The medical examiner testified that when the body was presented to him it

was dressed in one black shirt which was inside out, one pair of black jeans, one black belt, one pair of black socks, which were inside out, one pair of black shoes, a white bra, which was pulled up around the neck and shoulder area, pink panties, which were inside out.   The shirt and pants were intact around the body.   The belt was buckled and the zipper was partially zipped and a slightly soiled sanitary napkin was present.

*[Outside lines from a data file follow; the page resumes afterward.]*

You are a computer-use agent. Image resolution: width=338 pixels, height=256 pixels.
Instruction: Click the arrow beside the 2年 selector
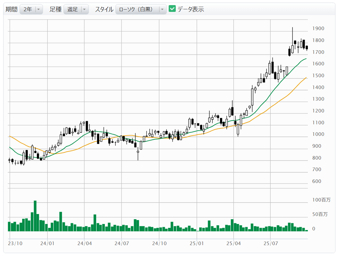[38, 9]
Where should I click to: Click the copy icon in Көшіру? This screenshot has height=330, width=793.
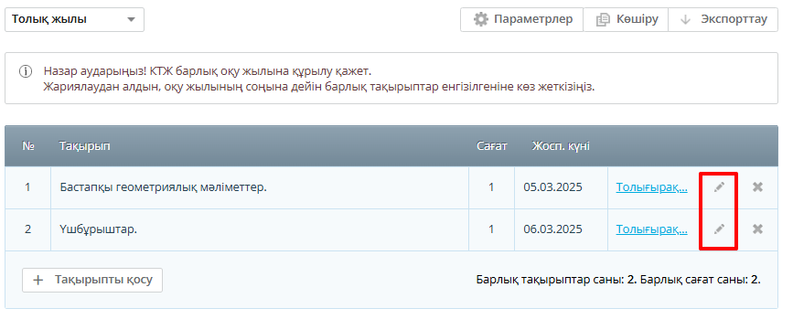603,20
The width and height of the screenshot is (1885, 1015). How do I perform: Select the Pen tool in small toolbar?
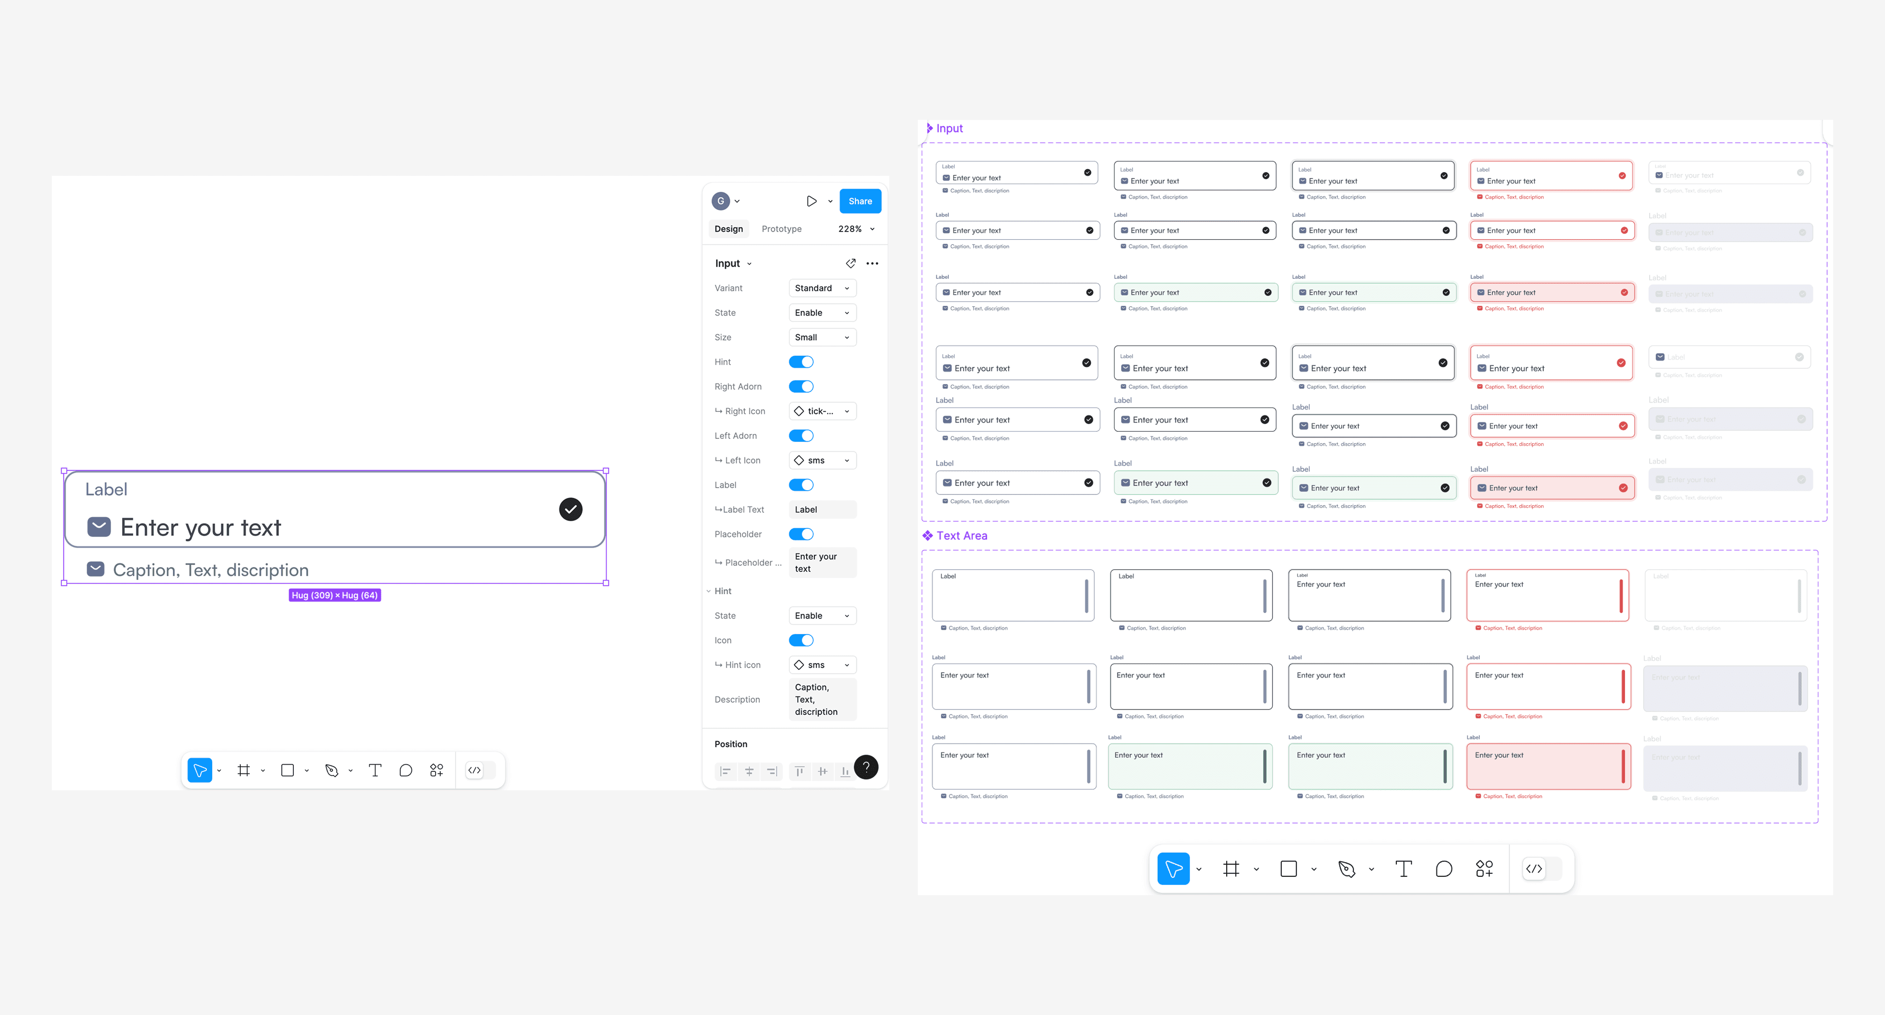click(x=331, y=770)
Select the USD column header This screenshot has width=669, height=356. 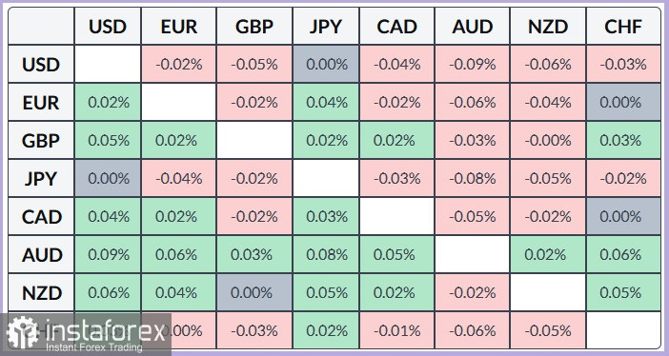tap(108, 27)
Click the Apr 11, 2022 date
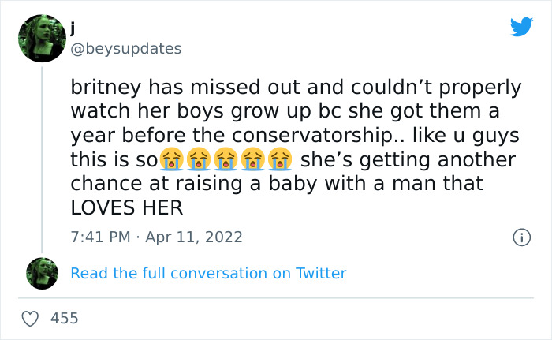 193,237
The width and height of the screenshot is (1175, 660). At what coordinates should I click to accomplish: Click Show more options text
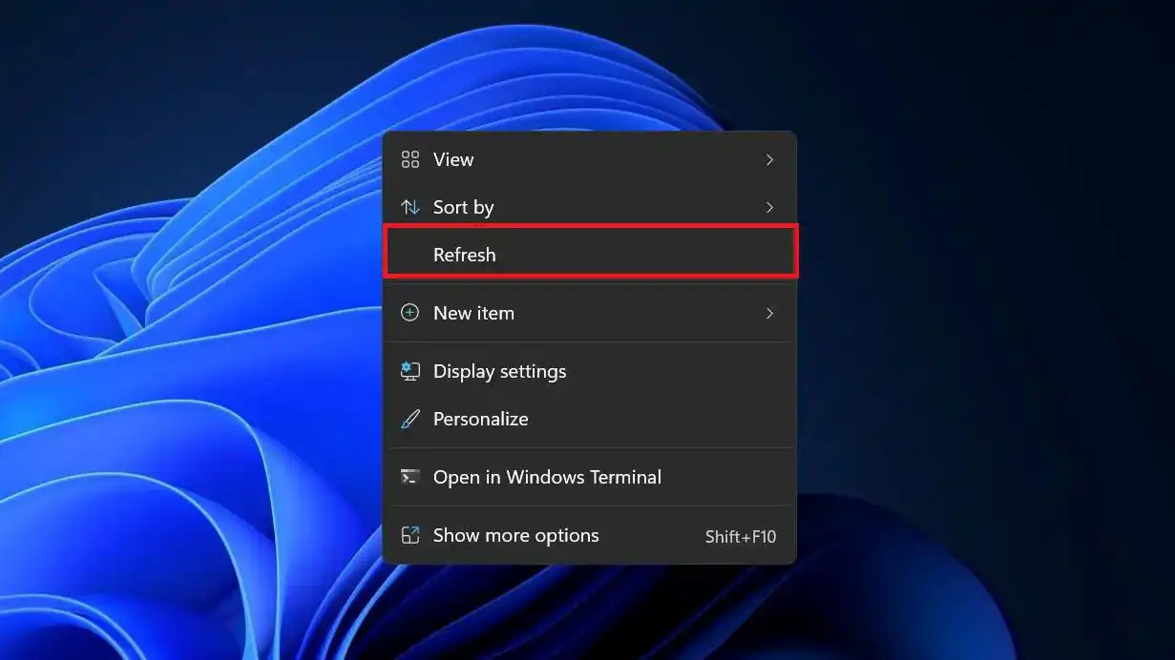[x=515, y=535]
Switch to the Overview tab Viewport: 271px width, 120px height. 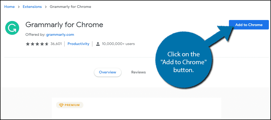(107, 72)
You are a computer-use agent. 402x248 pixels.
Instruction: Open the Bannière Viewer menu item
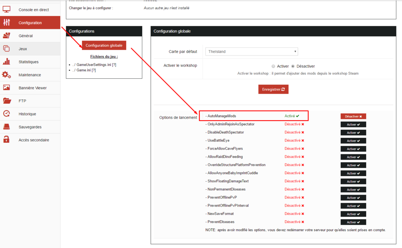pos(33,88)
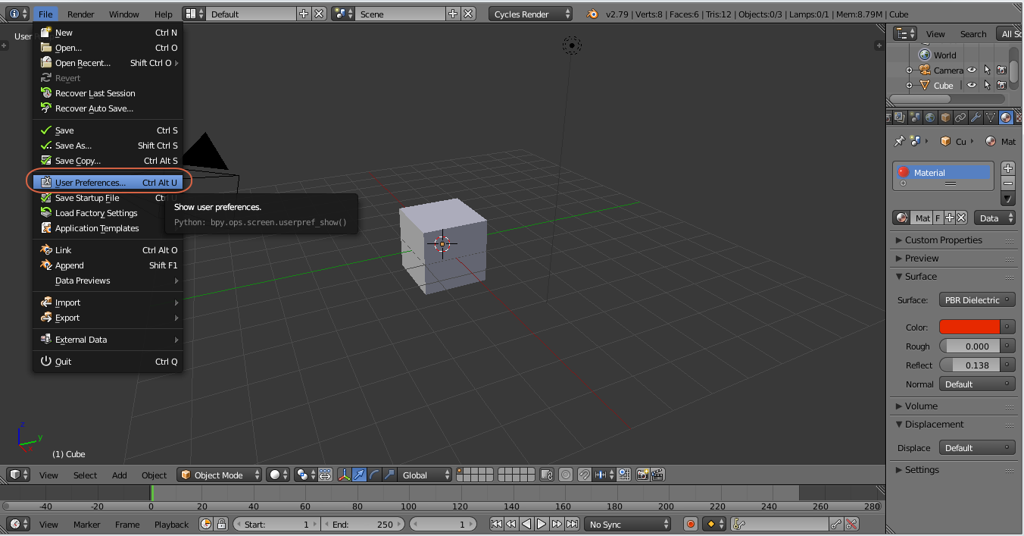Open the Render menu

point(80,13)
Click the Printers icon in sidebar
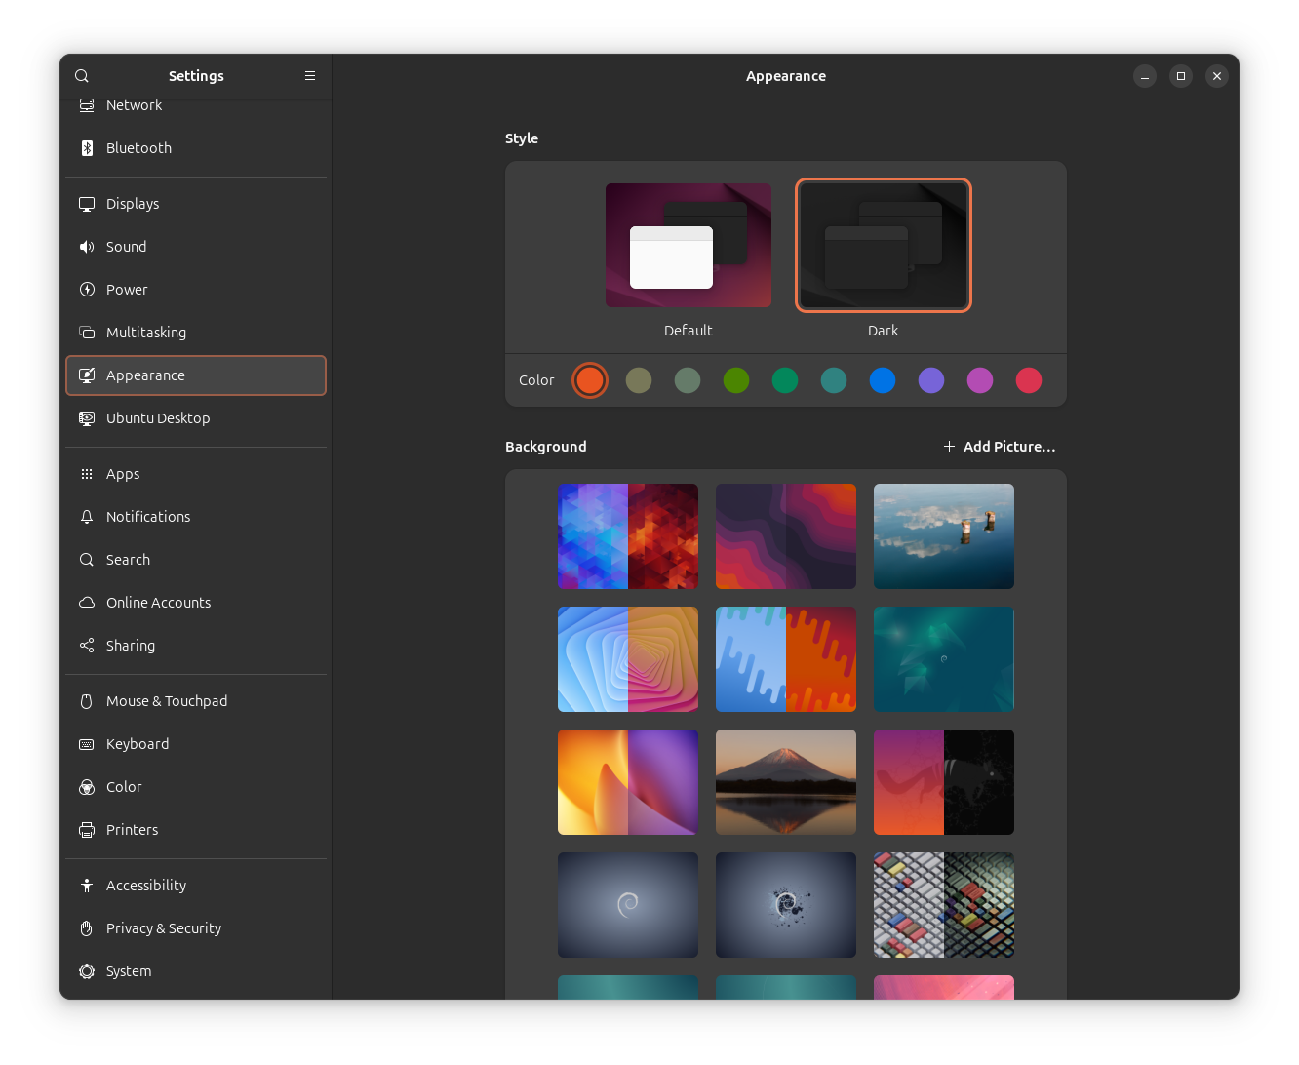1299x1065 pixels. click(87, 830)

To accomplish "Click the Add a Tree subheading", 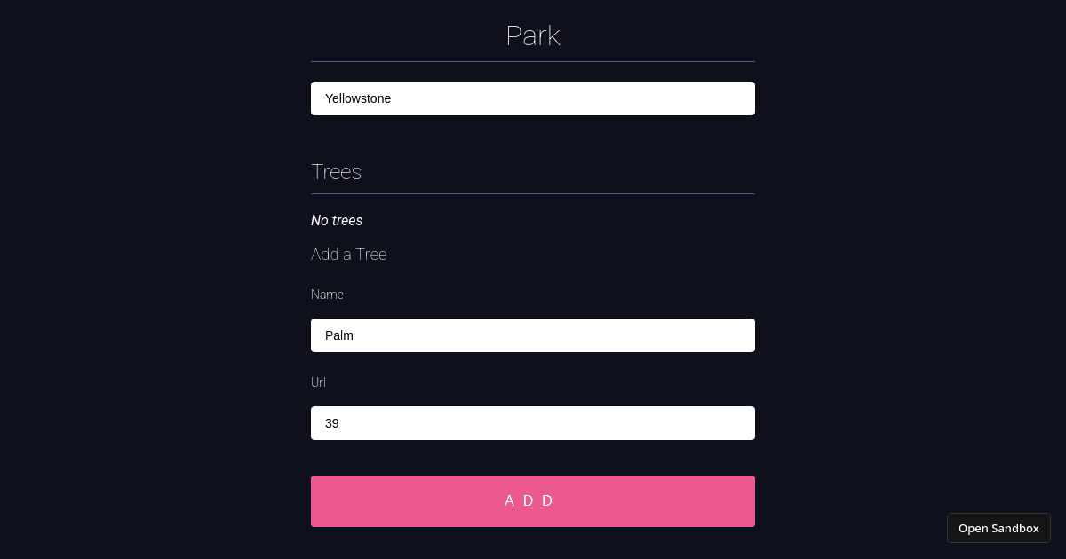I will coord(348,255).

The medical examiner also testified that the shirt was torn or cut near the shoulder.

A search of Nance's pickup revealed red pubic hairs in the cab.   Ms. Heath had red hair and an expert testified that these hairs were microscopically similar to some taken from Ms. Heath's body.

Nance's defense theory was that he accidentally killed Ms. Heath.   He claimed that when she was riding in his pickup she saw his knife (a box cutter), became hysterical, started kicking him and pulling his hair, and that he put his hand up to make her stop.   He claimed that after he put his hand up, he realized the knife had become lodged in her throat.   Though Nance did not testify, this version of his story arose at trial through his brother and sister, to whom he had told the same story.

In the guilt phase of the trial, the jury found Nance guilty of capital felony murder with attempted rape as the underlying felony.   In the sentencing phase, the State presented as evidence six prior felony convictions stemming from Nance's rape and beating of two Oklahoma girls in 1982.   Nance was released from his twenty-year sentence for those convictions five months before he killed Ms. Heath.   Ms. Heath's mother also testified about how her daughter's death affected her and her family:

Mr. Nance took my only daughter.   I believe that he deserves the death penalty.   He has ruined my family's life.   I have been under constant doctor's care since her death.   I've had to see a psychologist once a week.   I'm on numerous medications.   My life will never be the same again.   This has affected all of my family.   It's been very hard on my husband and my son.   We basically do not know how we can live without her.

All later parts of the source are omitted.